§ **STUDY MATERIAL**:

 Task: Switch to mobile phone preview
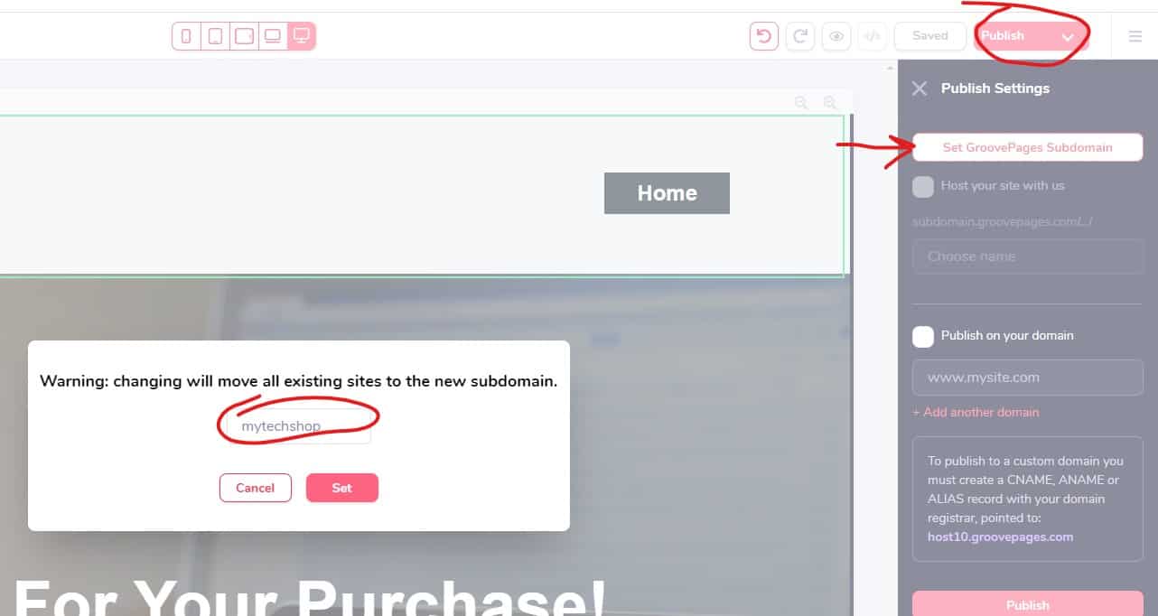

---

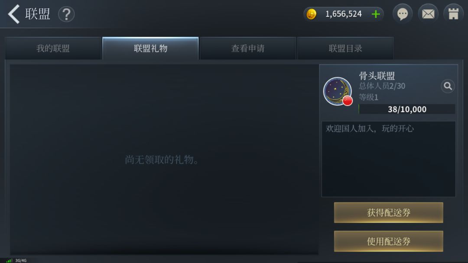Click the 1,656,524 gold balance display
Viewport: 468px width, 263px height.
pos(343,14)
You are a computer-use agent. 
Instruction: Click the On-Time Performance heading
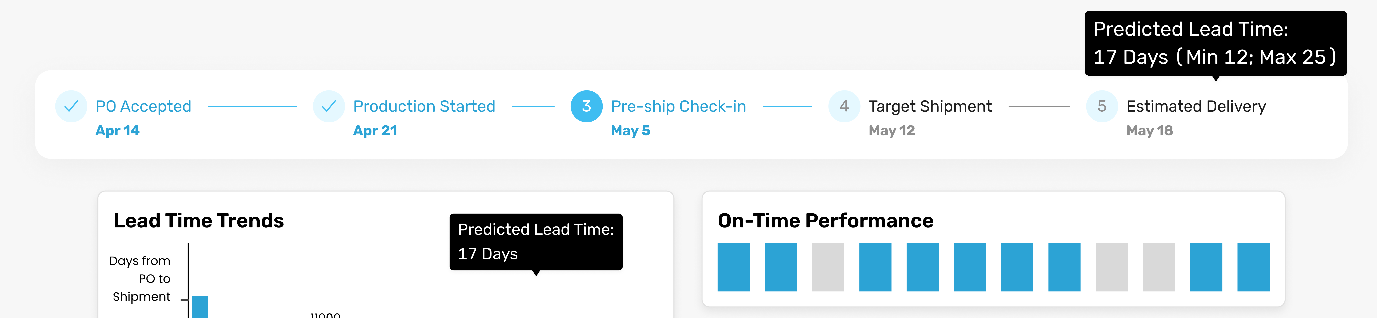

* * *

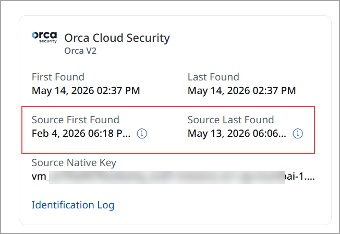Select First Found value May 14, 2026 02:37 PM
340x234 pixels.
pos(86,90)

§ **ABOUT THIS EXERCISE**: Where the listing above has a line with "You are a computer-use agent.", start there, and output every line exactly through the line with "Instruction: Click the", which is also included.

§ **SOLVED PROBLEM**:
You are a computer-use agent. 
Instruction: Click the On-Time Performance heading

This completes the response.